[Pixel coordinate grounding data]

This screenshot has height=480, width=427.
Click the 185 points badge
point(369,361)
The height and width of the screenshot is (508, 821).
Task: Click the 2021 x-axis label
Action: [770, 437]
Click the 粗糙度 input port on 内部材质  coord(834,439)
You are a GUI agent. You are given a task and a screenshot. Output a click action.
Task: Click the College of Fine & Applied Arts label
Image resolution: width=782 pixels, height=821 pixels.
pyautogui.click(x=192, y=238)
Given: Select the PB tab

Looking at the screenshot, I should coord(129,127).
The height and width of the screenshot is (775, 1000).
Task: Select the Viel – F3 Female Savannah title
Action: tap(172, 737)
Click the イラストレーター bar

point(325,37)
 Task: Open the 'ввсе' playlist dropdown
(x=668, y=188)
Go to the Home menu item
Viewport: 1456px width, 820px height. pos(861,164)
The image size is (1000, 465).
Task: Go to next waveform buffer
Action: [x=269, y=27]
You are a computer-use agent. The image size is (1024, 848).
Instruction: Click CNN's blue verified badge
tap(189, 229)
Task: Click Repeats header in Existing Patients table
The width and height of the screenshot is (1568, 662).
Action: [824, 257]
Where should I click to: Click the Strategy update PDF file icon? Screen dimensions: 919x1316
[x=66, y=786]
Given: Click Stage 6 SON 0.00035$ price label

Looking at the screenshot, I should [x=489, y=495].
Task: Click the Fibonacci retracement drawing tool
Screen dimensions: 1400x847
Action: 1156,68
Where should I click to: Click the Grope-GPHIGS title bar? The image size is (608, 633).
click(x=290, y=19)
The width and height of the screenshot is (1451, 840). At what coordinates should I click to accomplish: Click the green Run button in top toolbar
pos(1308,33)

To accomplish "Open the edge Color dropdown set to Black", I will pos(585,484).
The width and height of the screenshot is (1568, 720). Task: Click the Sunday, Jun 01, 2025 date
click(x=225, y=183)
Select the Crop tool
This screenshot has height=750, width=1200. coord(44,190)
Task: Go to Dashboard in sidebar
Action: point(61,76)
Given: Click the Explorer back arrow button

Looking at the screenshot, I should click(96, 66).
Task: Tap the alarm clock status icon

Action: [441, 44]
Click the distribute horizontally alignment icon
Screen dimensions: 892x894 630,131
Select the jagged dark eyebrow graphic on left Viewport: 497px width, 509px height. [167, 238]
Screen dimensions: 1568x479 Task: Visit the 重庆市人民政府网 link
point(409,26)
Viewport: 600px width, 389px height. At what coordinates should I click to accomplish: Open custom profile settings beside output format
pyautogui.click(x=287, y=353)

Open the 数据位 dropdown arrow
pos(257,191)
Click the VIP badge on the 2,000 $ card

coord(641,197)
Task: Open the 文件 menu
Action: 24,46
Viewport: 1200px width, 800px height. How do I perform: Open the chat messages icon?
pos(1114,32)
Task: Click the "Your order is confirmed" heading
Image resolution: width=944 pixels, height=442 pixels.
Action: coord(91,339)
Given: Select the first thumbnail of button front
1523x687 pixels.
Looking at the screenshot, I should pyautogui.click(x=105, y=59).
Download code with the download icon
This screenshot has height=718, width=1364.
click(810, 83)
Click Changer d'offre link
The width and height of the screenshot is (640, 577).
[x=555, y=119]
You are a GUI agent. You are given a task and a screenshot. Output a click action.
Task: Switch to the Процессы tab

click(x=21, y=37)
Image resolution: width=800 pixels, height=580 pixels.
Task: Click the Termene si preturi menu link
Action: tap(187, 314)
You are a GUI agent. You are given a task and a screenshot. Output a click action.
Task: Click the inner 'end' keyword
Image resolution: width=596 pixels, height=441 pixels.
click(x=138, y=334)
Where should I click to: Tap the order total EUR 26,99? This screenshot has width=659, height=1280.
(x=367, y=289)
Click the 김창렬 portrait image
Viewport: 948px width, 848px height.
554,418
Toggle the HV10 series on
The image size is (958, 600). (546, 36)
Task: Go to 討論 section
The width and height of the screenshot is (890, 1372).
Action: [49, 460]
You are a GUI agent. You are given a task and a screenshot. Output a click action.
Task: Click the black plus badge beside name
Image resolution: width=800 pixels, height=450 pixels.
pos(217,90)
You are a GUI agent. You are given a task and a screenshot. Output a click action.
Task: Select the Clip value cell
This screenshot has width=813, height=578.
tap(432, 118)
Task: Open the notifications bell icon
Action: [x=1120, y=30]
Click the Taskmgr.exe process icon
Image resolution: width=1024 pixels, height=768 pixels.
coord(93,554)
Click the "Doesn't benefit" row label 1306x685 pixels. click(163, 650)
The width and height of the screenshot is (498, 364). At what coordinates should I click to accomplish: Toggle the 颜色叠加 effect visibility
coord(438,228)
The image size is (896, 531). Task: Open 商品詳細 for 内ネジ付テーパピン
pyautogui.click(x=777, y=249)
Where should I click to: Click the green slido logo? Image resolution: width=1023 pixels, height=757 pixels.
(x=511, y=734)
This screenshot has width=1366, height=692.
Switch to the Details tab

**Exercise description:** Your response should consist of the records, printed exactly.

**The answer:**
This screenshot has height=480, width=427.
Click the 185 points badge
point(369,361)
The height and width of the screenshot is (508, 821).
Task: Click the 2021 x-axis label
Action: [770, 437]
Click the 粗糙度 input port on 内部材质  coord(834,439)
You are a GUI agent. You are given a task and a screenshot. Output a click action.
Task: Click the College of Fine & Applied Arts label
Image resolution: width=782 pixels, height=821 pixels.
pyautogui.click(x=192, y=238)
Given: Select the PB tab

Looking at the screenshot, I should coord(129,127).
The height and width of the screenshot is (775, 1000).
Task: Select the Viel – F3 Female Savannah title
Action: tap(172, 737)
Click the イラストレーター bar

point(325,37)
 Task: Open the 'ввсе' playlist dropdown
(x=668, y=188)
Go to the Home menu item
Viewport: 1456px width, 820px height. pos(861,164)
The image size is (1000, 465).
Task: Go to next waveform buffer
Action: [x=269, y=27]
You are a computer-use agent. The image size is (1024, 848).
Instruction: Click CNN's blue verified badge
tap(189, 229)
Task: Click Repeats header in Existing Patients table
The width and height of the screenshot is (1568, 662).
Action: [824, 257]
Where should I click to: Click the Strategy update PDF file icon? Screen dimensions: 919x1316
[x=66, y=786]
Given: Click Stage 6 SON 0.00035$ price label

Looking at the screenshot, I should [x=489, y=495].
Task: Click the Fibonacci retracement drawing tool
Screen dimensions: 1400x847
Action: 1156,68
Where should I click to: Click the Grope-GPHIGS title bar? The image size is (608, 633).
click(x=290, y=19)
The width and height of the screenshot is (1451, 840). At what coordinates should I click to accomplish: Click the green Run button in top toolbar
pos(1308,33)

To accomplish "Open the edge Color dropdown set to Black", I will pos(585,484).
The width and height of the screenshot is (1568, 720). Task: Click the Sunday, Jun 01, 2025 date
click(x=225, y=183)
Select the Crop tool
This screenshot has height=750, width=1200. coord(44,190)
Task: Go to Dashboard in sidebar
Action: point(61,76)
Given: Click the Explorer back arrow button

Looking at the screenshot, I should click(96, 66).
Task: Tap the alarm clock status icon

Action: [441, 44]
Click the distribute horizontally alignment icon
Screen dimensions: 892x894 630,131
Select the jagged dark eyebrow graphic on left Viewport: 497px width, 509px height. [167, 238]
Screen dimensions: 1568x479 Task: Visit the 重庆市人民政府网 link
point(409,26)
Viewport: 600px width, 389px height. At what coordinates should I click to accomplish: Open custom profile settings beside output format
pyautogui.click(x=287, y=353)

Open the 数据位 dropdown arrow
pos(257,191)
Click the VIP badge on the 2,000 $ card

coord(641,197)
Task: Open the 文件 menu
Action: 24,46
Viewport: 1200px width, 800px height. How do I perform: Open the chat messages icon?
pos(1114,32)
Task: Click the "Your order is confirmed" heading
Image resolution: width=944 pixels, height=442 pixels.
Action: coord(91,339)
Given: Select the first thumbnail of button front
1523x687 pixels.
Looking at the screenshot, I should pyautogui.click(x=105, y=59).
Download code with the download icon
This screenshot has height=718, width=1364.
click(810, 83)
Click Changer d'offre link
The width and height of the screenshot is (640, 577).
[x=555, y=119]
You are a GUI agent. You are given a task and a screenshot. Output a click action.
Task: Switch to the Процессы tab

click(x=21, y=37)
Image resolution: width=800 pixels, height=580 pixels.
Task: Click the Termene si preturi menu link
Action: tap(187, 314)
You are a GUI agent. You are given a task and a screenshot. Output a click action.
Task: Click the inner 'end' keyword
Image resolution: width=596 pixels, height=441 pixels.
click(x=138, y=334)
Where should I click to: Tap the order total EUR 26,99? This screenshot has width=659, height=1280.
(x=367, y=289)
Click the 김창렬 portrait image
Viewport: 948px width, 848px height.
554,418
Toggle the HV10 series on
The image size is (958, 600). (546, 36)
Task: Go to 討論 section
The width and height of the screenshot is (890, 1372).
Action: [49, 460]
You are a GUI agent. You are given a task and a screenshot. Output a click action.
Task: Click the black plus badge beside name
Image resolution: width=800 pixels, height=450 pixels.
pos(217,90)
You are a GUI agent. You are given a task and a screenshot. Output a click action.
Task: Select the Clip value cell
This screenshot has width=813, height=578.
tap(432, 118)
Task: Open the notifications bell icon
Action: [x=1120, y=30]
Click the Taskmgr.exe process icon
Image resolution: width=1024 pixels, height=768 pixels.
coord(93,554)
Click the "Doesn't benefit" row label 1306x685 pixels. click(163, 650)
The width and height of the screenshot is (498, 364). At what coordinates should I click to accomplish: Toggle the 颜色叠加 effect visibility
coord(438,228)
The image size is (896, 531). Task: Open 商品詳細 for 内ネジ付テーパピン
pyautogui.click(x=777, y=249)
Where should I click to: Click the green slido logo? Image resolution: width=1023 pixels, height=757 pixels.
(x=511, y=734)
This screenshot has width=1366, height=692.
Switch to the Details tab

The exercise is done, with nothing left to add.